Activity: Each entry needs to appear again, retyped exactly as it is below.

Input records:
-*-

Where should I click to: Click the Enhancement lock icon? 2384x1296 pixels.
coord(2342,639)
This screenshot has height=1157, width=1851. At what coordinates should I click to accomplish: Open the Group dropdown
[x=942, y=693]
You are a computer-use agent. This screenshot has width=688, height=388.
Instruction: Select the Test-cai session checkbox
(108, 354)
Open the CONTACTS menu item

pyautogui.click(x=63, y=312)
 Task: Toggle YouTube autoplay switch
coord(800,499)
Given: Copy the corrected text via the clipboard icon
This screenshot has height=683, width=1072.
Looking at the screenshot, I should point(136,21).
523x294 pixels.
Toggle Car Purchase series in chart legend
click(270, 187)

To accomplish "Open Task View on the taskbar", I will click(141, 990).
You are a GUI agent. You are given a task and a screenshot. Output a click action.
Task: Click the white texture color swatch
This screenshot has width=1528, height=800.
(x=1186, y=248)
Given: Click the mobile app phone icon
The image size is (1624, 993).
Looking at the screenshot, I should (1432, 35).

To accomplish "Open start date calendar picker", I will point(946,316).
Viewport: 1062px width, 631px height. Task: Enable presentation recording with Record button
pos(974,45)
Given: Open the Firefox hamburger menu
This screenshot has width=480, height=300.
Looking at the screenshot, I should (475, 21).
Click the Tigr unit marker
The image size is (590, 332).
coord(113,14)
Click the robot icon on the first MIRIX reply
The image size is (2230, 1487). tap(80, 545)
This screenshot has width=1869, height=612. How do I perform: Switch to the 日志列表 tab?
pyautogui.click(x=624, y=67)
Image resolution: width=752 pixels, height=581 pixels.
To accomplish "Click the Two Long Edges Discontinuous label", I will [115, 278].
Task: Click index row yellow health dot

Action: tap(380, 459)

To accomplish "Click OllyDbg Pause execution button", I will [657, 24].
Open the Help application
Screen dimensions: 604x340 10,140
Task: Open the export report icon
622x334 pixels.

-*-

Exercise answer:
Where should I click to: Click the Enhancement lock icon? 2384x1296 pixels.
coord(2342,639)
This screenshot has height=1157, width=1851. At what coordinates should I click to accomplish: Open the Group dropdown
[x=942, y=693]
You are a computer-use agent. This screenshot has width=688, height=388.
Instruction: Select the Test-cai session checkbox
(108, 354)
Open the CONTACTS menu item

pyautogui.click(x=63, y=312)
 Task: Toggle YouTube autoplay switch
coord(800,499)
Given: Copy the corrected text via the clipboard icon
This screenshot has height=683, width=1072.
Looking at the screenshot, I should point(136,21).
523x294 pixels.
Toggle Car Purchase series in chart legend
click(270, 187)

To accomplish "Open Task View on the taskbar", I will click(141, 990).
You are a GUI agent. You are given a task and a screenshot. Output a click action.
Task: Click the white texture color swatch
This screenshot has width=1528, height=800.
(x=1186, y=248)
Given: Click the mobile app phone icon
The image size is (1624, 993).
Looking at the screenshot, I should (1432, 35).

To accomplish "Open start date calendar picker", I will point(946,316).
Viewport: 1062px width, 631px height. Task: Enable presentation recording with Record button
pos(974,45)
Given: Open the Firefox hamburger menu
This screenshot has width=480, height=300.
Looking at the screenshot, I should (475, 21).
Click the Tigr unit marker
The image size is (590, 332).
coord(113,14)
Click the robot icon on the first MIRIX reply
The image size is (2230, 1487). tap(80, 545)
This screenshot has width=1869, height=612. How do I perform: Switch to the 日志列表 tab?
pyautogui.click(x=624, y=67)
Image resolution: width=752 pixels, height=581 pixels.
To accomplish "Click the Two Long Edges Discontinuous label", I will [115, 278].
Task: Click index row yellow health dot

Action: tap(380, 459)

To accomplish "Click OllyDbg Pause execution button", I will [657, 24].
Open the Help application
Screen dimensions: 604x340 10,140
Task: Open the export report icon
622x334 pixels.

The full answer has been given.